Here’s a retailer that has images:

www.tradewindsfruit.com/tomatoes/

goes through looking for some interesting ones

Tomato Seeds | Heirloom Tomatoes

Check out rareseeds.com they have so many different old heirloom seeds from all kinds of different plants.

The company name is baker creek

Oooh white tomatoes. Ever had the purple ones? Or the ripe green varieties?

Yeah! They had white, yellow, green, red, purple, black, orange. I think it may have just been the seven.

I could never figure out when the green ones were ripe

That’s pretty much the case with any produce at the grocery store these days. It’s all picked too green. It makes me sad because I haven’t had a legit ripe avocado in ages.

Put it in a paper bag for a day or two, let the ethylene build up and it’ll ripen it?

Can put a banana in there with the avocados if you really want it to go quickly.

That’s not the same as ripened on the tree, though.

Yeah, they’ll soften up a bit letting them ripen in a bag, but they won’t take anywhere near a good as one ripened on the tree a bit longer.

OMG, yes. The flavor “wet” has been added to my lexicon.
Melons taste just as good to me now as the 80s or 90s.
Ripe strawberries.
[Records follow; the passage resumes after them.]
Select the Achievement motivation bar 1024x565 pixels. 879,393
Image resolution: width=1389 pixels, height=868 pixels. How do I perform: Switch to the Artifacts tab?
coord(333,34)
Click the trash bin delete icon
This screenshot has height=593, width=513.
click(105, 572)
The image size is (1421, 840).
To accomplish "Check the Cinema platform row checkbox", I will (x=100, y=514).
I can buy them but they are never ripe and so taste terrible. Other fruit is often as bad.

I feel like this thread is going really be “available in your part of the US.”

Grocery stores and populations are pretty varied across the US. What you can easily get in a San Francisco, Manhattan, or Boise grocery store can differ quite a bit.

Sure but there’s also tons of produce that has a low shelf life or doesn’t travel well (e.g. bruises easily) so you don’t find it anywhere except right where it’s grown.

e.g. I live where Pawpaws grow. I’ve never even found a whole one because they perish so fast.

Oh man - It always feels like the pawpaws just hang out for ages up in the canopy whole and unripe to me.
I should have said, a whole ripe one, yeah
My best advice would be once they start falling on their own try shaking them out of the tree. But don’t try shaking too hard because it’s completely possible to shake unripe ones out too…
The original intent was to learn about fruits and veggies that most americans would be unaware of or dont have access to eg. brazilian grapes, ube, drumstick, adzuki beans etc. but good point.
Drumstick 🤤🥺
Moringa oleifera - Wikipedia

You can eat the leaves too
I prefer the Kentucky Fred cultivar
Strawberries that taste like they did 10+ years ago?

Strawberries are so easy to grow that they are almost invasive.

If you leave them alone, they will overtake whatever is near them.

Each strawberry plant I have sends off multiple runners, with multiple nodes per runner.

It is a very high exponential growth rate.

You can start with 4 and have over 100 in 2 years.

I know this because we have a random strawberry bush in a crack in front of our garage but it’s just from last year and only making tiny berries right now.

In a couple years maybe I’ll have good berries.

I am not aware of strawberry bushes. Are you sure we are still talking about strawberries?
It’s a plant lol

Uh, do you maybe live around Missouri? We have false strawberries here.

Does the plant have 3 pointy leaves like this?